What is disinflation? What is its economic significance?
What is disinflation? What is its economic significance?

Disinflation is a situation of decrease in the rate of inflation over successive time period. It is simply slowing of inflation. Here, the inflation rates for successive periods are taken and we find that inflation rate decreases steadily over these different time periods.

For example, consider the CPI inflation rate in India for June, July, August, September and October. If the inflation rate is, 8.2%, 7.5%, 6.4%, 6.1% and 5.9% respectively, we can observe that the rate of inflation is decreasing. This is the situation of disinflation. Disinflation can be measured over different time periods and not during one time period.

What disinflation shows about the economy?

Disinflation is quite a pleasant one especially for a developing economy. High level of inflation is a nuisance or price instability for many developing economies. For them, price level management is actually inflation management.

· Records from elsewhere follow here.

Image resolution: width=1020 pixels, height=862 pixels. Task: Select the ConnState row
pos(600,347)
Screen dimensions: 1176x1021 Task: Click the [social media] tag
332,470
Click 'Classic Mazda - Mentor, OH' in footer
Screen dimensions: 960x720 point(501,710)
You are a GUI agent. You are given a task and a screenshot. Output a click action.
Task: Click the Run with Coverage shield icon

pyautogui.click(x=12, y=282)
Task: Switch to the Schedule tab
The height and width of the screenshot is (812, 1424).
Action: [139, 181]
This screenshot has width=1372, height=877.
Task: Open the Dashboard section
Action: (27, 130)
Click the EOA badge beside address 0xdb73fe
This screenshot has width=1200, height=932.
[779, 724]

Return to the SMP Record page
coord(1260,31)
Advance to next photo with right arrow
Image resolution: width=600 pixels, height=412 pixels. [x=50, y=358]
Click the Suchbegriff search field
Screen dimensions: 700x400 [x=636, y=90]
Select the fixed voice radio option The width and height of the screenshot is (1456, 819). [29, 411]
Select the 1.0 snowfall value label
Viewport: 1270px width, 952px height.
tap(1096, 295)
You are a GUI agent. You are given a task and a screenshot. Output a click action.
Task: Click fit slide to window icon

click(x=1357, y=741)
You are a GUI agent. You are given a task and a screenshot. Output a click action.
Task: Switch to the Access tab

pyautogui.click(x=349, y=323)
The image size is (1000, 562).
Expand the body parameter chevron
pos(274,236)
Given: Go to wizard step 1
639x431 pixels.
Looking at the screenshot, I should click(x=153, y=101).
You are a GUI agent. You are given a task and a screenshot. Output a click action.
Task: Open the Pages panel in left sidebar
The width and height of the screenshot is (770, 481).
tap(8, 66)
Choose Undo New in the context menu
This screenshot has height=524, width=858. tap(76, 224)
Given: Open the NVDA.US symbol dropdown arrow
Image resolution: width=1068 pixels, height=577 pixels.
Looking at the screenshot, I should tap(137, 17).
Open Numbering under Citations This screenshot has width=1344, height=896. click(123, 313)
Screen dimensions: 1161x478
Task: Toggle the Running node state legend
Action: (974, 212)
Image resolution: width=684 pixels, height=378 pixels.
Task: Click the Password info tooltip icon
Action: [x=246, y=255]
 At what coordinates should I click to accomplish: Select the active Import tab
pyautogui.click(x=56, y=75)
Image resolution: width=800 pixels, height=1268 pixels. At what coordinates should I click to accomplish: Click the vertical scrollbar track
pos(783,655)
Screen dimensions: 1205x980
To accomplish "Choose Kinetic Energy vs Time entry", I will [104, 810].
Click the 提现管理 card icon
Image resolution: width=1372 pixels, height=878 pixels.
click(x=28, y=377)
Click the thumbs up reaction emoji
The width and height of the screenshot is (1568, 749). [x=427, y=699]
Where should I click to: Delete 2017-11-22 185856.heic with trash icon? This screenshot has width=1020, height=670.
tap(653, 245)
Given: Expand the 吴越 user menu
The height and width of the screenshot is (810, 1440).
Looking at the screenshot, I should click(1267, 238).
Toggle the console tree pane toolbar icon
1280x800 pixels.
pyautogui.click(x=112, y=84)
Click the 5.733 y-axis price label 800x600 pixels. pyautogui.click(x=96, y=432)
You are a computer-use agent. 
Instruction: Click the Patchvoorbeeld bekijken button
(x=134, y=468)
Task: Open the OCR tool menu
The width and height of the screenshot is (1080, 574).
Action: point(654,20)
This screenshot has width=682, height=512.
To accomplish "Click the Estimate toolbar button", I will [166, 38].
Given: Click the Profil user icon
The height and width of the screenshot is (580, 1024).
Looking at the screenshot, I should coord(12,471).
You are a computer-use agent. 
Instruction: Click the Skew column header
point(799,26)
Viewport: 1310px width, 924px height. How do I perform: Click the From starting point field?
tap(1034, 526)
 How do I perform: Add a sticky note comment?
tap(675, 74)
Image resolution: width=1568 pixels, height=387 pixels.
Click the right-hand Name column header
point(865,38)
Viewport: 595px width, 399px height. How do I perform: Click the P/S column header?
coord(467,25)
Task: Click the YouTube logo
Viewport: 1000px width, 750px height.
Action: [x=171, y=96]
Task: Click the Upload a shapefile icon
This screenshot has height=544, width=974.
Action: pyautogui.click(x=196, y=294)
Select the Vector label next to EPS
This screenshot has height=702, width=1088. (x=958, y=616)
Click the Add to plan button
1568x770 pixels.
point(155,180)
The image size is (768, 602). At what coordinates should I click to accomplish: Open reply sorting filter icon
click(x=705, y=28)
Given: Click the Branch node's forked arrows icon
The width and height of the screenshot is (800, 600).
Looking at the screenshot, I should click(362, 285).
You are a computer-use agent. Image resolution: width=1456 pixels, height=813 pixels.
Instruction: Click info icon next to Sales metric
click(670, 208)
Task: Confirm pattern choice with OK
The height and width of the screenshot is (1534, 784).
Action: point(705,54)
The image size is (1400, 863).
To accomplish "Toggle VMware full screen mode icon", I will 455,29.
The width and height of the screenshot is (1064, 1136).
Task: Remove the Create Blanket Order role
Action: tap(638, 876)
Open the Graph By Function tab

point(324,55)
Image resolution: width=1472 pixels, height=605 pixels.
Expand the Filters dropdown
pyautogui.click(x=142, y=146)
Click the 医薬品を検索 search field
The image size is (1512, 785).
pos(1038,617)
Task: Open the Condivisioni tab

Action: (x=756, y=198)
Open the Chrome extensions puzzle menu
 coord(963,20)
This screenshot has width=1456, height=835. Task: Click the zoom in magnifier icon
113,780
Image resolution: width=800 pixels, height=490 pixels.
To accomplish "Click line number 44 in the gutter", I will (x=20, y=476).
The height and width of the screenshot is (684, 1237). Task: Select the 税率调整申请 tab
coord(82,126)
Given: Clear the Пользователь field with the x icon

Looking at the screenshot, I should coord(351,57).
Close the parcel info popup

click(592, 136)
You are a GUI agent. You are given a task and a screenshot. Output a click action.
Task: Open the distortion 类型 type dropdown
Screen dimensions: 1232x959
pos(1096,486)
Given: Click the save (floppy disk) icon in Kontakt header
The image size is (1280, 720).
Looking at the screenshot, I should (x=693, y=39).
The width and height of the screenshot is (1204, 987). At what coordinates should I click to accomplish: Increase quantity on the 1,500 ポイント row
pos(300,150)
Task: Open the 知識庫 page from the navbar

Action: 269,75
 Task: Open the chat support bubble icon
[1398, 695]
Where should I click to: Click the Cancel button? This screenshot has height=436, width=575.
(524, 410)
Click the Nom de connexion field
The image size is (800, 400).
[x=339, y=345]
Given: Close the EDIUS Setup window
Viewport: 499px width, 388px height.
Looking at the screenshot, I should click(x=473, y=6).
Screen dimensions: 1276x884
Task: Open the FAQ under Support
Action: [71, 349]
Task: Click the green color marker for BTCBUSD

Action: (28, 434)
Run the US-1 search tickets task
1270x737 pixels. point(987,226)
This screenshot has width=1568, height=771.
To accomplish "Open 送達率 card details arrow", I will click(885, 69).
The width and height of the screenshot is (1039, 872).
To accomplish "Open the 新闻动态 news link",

Hence for developing economies like India, disinflation is a happy trend as it is an escaping situation from high level of nflation.

Difference between disinflation and deflation

Disinflation and deflation are different. Deflation is the decline of price level. On the other, disinflation is the decrease of inflation. Actually price level increases under disinflation, but the rate of that increase, decreases. Under deflation, prices are coming down but under disinflation, inflation is coming down.